Review of attachment 772094 [details] [diff] [review]:
-----------------------------------------------------------------

So far, I cannot eye spot the SEGV.

::: js/src/ion/BaselineCompiler.cpp
@@ +198,5 @@
> +    for (size_t i = 0; i < blockCounterLabels_.length(); i++) {
> +        CodeOffsetLabel label = blockCounterLabels_[i].label;
> +        label.fixup(&masm);
> +        size_t bcEntry = blockCounterLabels_[i].bcEntry;
> +        BlockCounterEntry *bcEntryAddr = &(baselineScript->blockCounterEntry(bcEntry));

nit: no need for parentheses after '&'.

@@ +814,5 @@
>      if (!knownBoolean && !emitToBoolean())
>              return false;
>  
> +    Label counterLabel;
> +    masm.branchTestBooleanTruthy(!branchIfTrue, R0, &counterLabel);

I am not a big fan of duplicating conditions.

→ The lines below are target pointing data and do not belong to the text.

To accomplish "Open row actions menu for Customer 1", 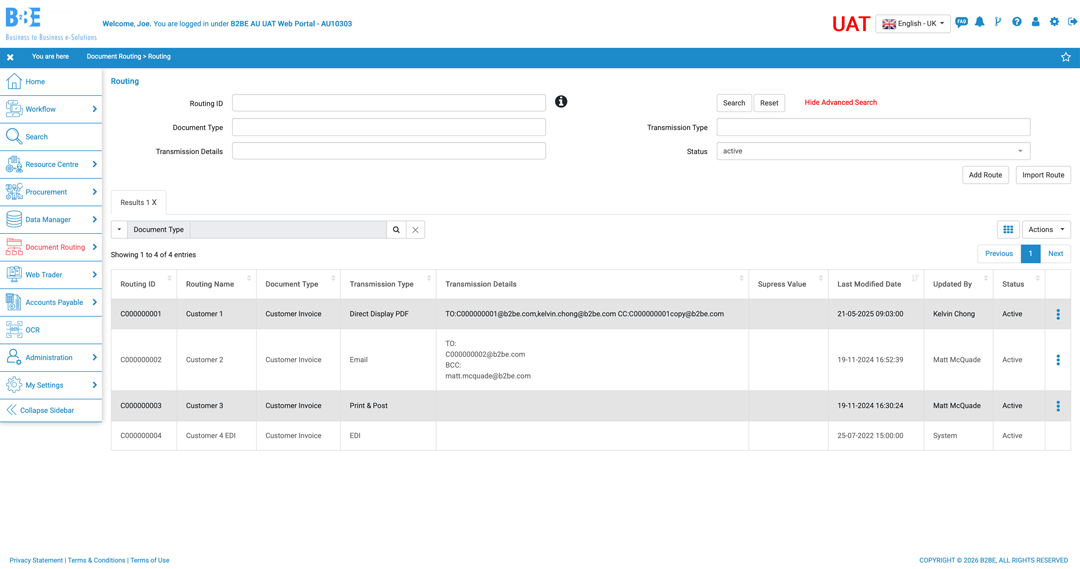I will tap(1057, 314).
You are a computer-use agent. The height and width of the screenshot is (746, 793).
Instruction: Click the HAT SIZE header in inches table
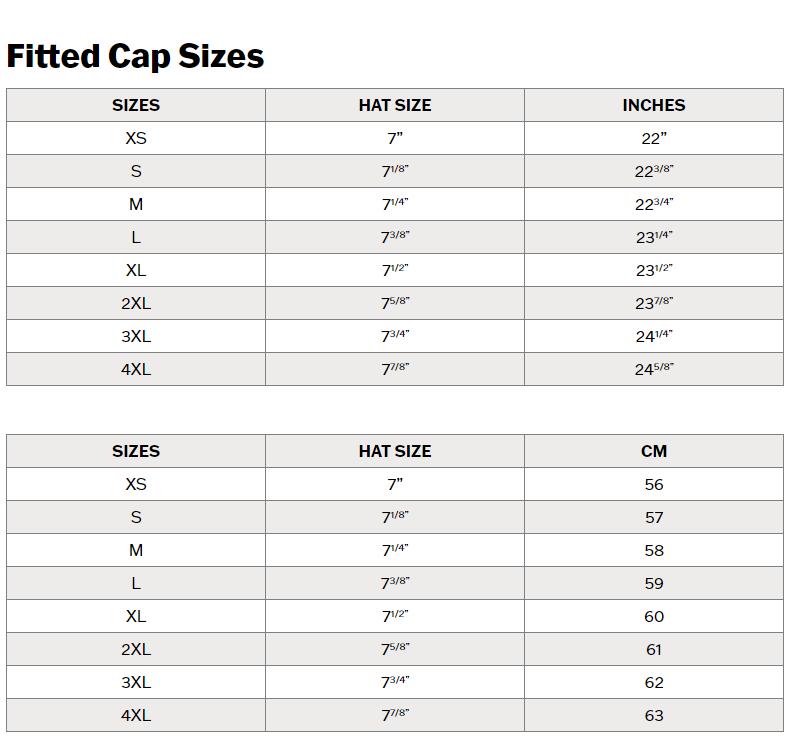[395, 105]
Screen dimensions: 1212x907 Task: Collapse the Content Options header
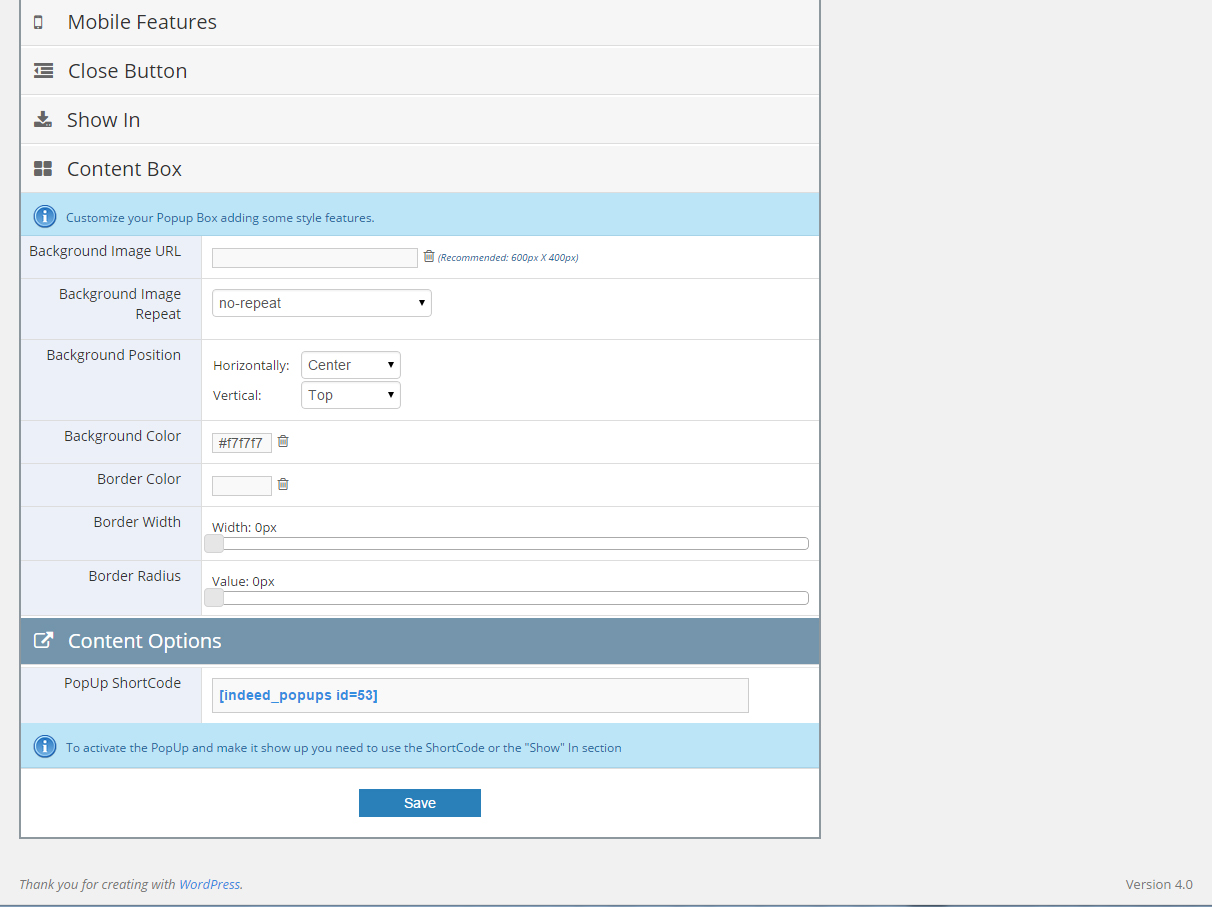tap(145, 641)
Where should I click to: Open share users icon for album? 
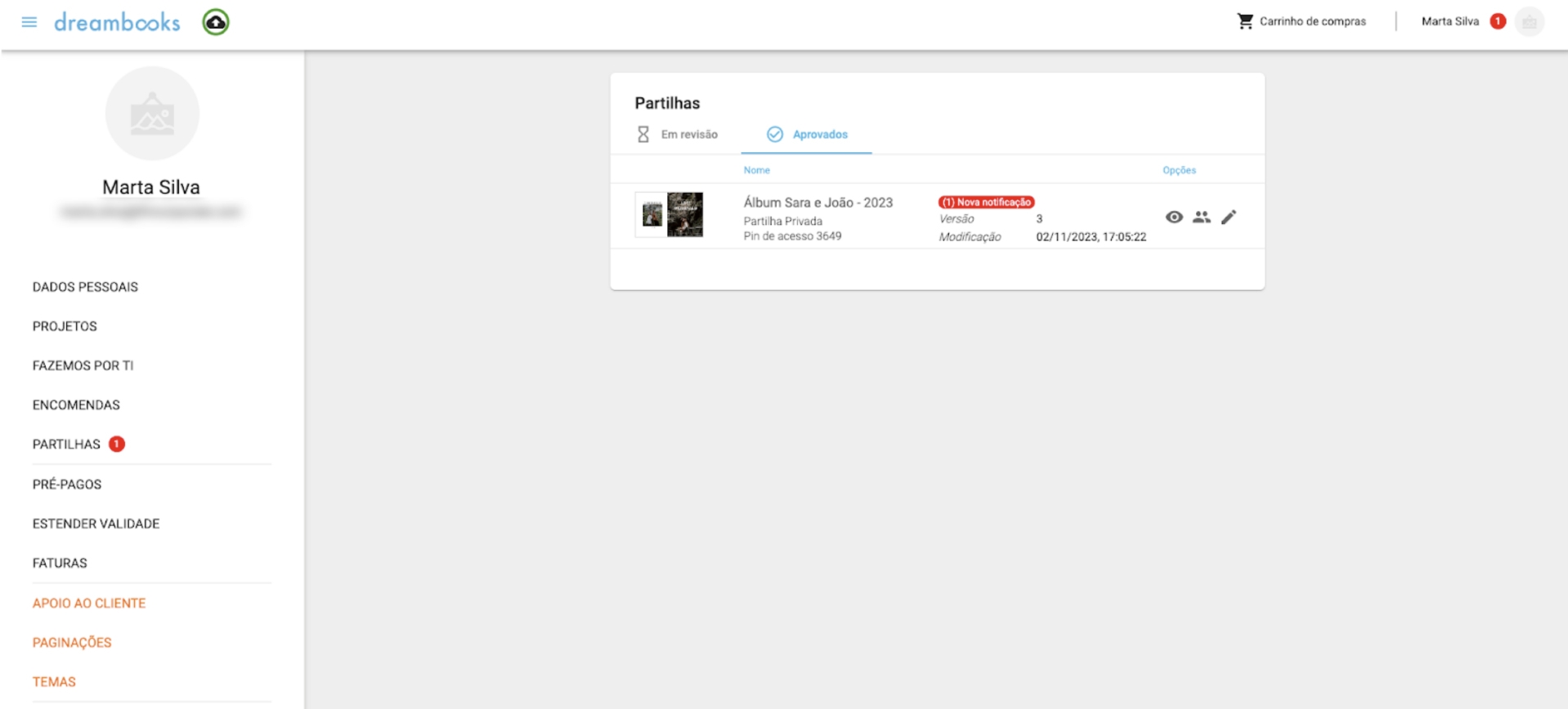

::: js/src/ion/BaselineJIT.h
@@ +98,5 @@
> +{
> +    uint32_t counter;
> +    jsbytecode *pc;
> +    BlockCounterEntry(jsbytecode *pc)
> +    :pc(pc),counter(0)

nit: indent and add new lines.

::: js/src/ion/shared/BaselineCompiler-shared.h
@@ +106,5 @@
> +    BlockCounterEntry *allocateBlockCounterEntry(jsbytecode *pc) {
> +        if(!blockCounterEntries_.append(BlockCounterEntry(pc)))
> +            return NULL;
> +        BlockCounterEntry &bcEntry = blockCounterEntries_[blockCounterEntries_.length() - 1];
> +        return &bcEntry;

nit: return blockCounterEntries_.back();
Attachment #772094 - Flags: feedback+
(Assignee)

Comment 6

5 years ago
(In reply to Nicolas B. Pierron [:nbp] from comment #5)
> Comment on attachment 772094 [details] [diff] [review]
> block_counter.patch (Instruments JSOP_IFEQ and JSOP_IFNE only)

> @@ +814,5 @@
> >      if (!knownBoolean && !emitToBoolean())
> >              return false;
> >  
> > +    Label counterLabel;
> > +    masm.branchTestBooleanTruthy(!branchIfTrue, R0, &counterLabel);
> 
> I am not a big fan of duplicating conditions.
> 

If we want to avoid this kind of conditional jumps, the instrumentation code should be placed in front of each bytecode witch is the target of any jumps (a.k.a. basic block headers). In this case we need to analyze bytecodes and source notes to figure out this information before emitBody(). It might be reasonable to implement the analysis codes in BytecodeAnalysis class.
(Assignee)

Comment 7

5 years ago
There is a 'jumpTarget' boolean property existing in BytecodeInfo struct, so we might able to reuse it directly.
(Assignee)

Comment 8

5 years ago
Created attachment 773018 [details] [diff] [review]
Emit one block counter for each jump target

Updates:

1. Map block counters to the offset of bytecodes instead of absoulte memory address.
2. Emit one block counter for each bytecode which is the target of any jumps.
3. Add two IonSpewer output for debugging.

TODO && FIXME:

1. The SEGV bug remains in current patch despite that all jittests were passed (make check). Ask Nicolas [:nbp] and Kannan [:djvj] for help.
2. Avoid emitting counters for bytecodes which is target of jumps but not a header of basic block.
(Assignee)

Comment 9

5 years ago
Comment on attachment 772094 [details] [diff] [review]
block_counter.patch (Instruments JSOP_IFEQ and JSOP_IFNE only)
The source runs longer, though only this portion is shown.